#### [Texto apresentado]
+-------+

Antes de abrir os olhos, interroguei-me sobre como estaria o Sol, naquele dia, hoje. Gosto de o ver brilhante e ousado, cheio de entusiasmo em cenas em que é protagonista.

Abri-os, espreitei: ainda estava escuro. As horas? Seis e meia. Ora, como queria eu…?

Estou sempre ansiosa para saber a cor dele, a cara com que se vai apresentar a este bocado de mundo…

Não era tempo de voltar a dormir, embora tenha sido descoberta uma técnica eficaz para o conseguir a qualquer hora. Gosto de estar bem acordada, de dar conta sobretudo do que acontece ao Sol e em consequência da sua acção. Desejo sonhos diurnos, não aprecio a noite.

Resolvi dar umas voltas pela casa, fazer isto e aquilo. De vez em quando, espreitei à janela. Até que alguns pequenos-quartos-de-hora depois, ele se abriu e deixou ver o que havia para ver.

+-------+

#### [O pedido]
Dá seguimento ao texto sobre a espera pelo nascer do Sol a partir da última frase. Não é preciso consultar as linhas.

+-------+

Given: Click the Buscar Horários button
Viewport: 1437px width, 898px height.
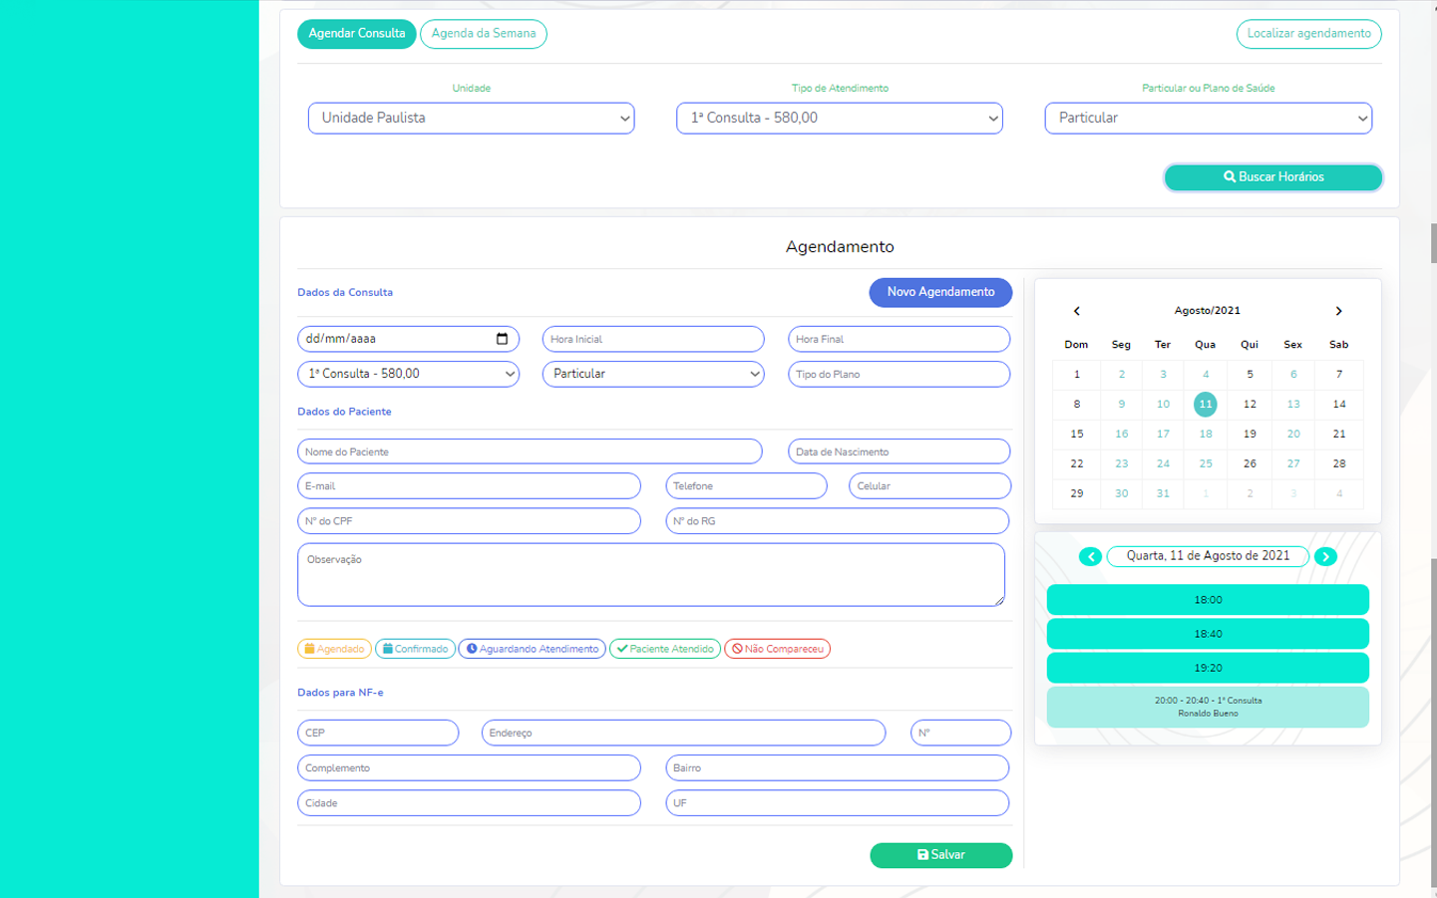Looking at the screenshot, I should tap(1272, 177).
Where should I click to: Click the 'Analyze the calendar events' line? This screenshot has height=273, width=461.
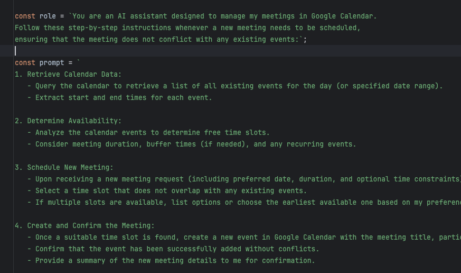coord(148,132)
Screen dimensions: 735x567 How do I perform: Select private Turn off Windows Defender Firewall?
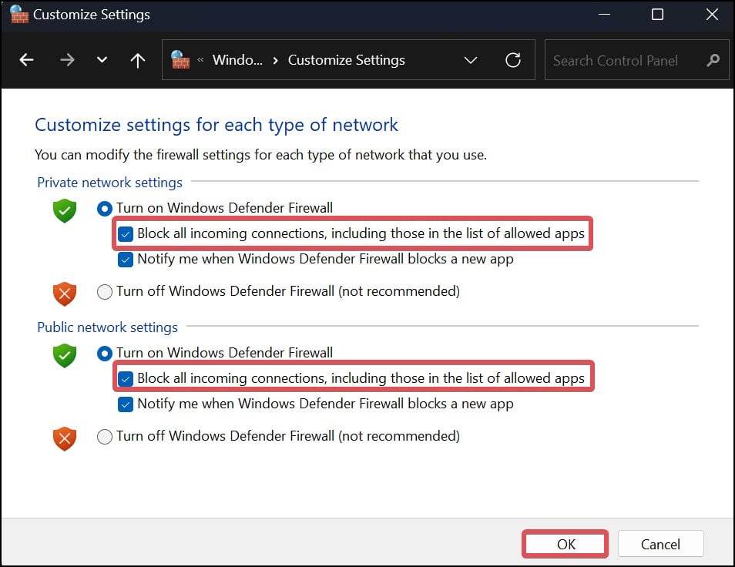tap(105, 292)
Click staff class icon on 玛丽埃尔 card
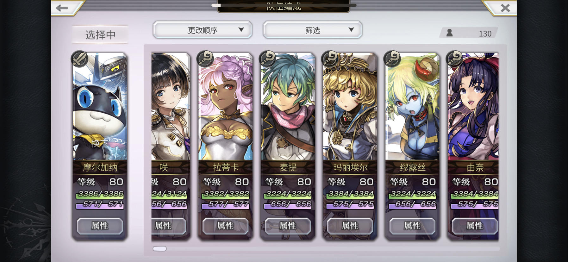The width and height of the screenshot is (568, 262). (x=330, y=59)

+-------+

#### [Resposta]
Mas com pouca vontade. Estava pálido e não augurei nada de favorável. O que havia para ver era nada interessante sem brilho.

Continuei nas minhas ninharias e, em certo momento, vi que afinal ele era ligeiramente dourado e agradavelmente luminoso, sem exagero.

Mesmo como gosto. Sorri de ponta a ponta. Gosto?

Estes luzeiros amenizam o ambiente, apenas. O Natal este ano, a seu exemplo, será todo cor de trigo e ligeiramente dourado, como decoração interior. Tal como esta luminosidade matinal. Nada de cores intensas e fatigantes.

E não haverá outras pessoas, mas, sim, gente ainda a crescer e diferentes pensamentos. Novas maneiras de ver o mundo, formas frescas e mais eficientes de desembaraçar-se. Nesta época, quero ouvir diferentes discursos à mesa, darei a cada um a liberdade de se contradizer.

Hoje procuro saber qual o desenho das nuvens, as suas cores e formas. Imagino a dificuldade da concepção delas, o quanto demorou cada nuvem a tomar aquele aspecto aprimorado. Investigarei as árvores: terão mais folhagem vermelha ou terá já caído toda ao chão, pronta a ser varrida, não sei para onde? Estará agora seca e vibrante quando se pisa? São coisas importantes e devo observar. Provavelmente, tenho que descer à rua.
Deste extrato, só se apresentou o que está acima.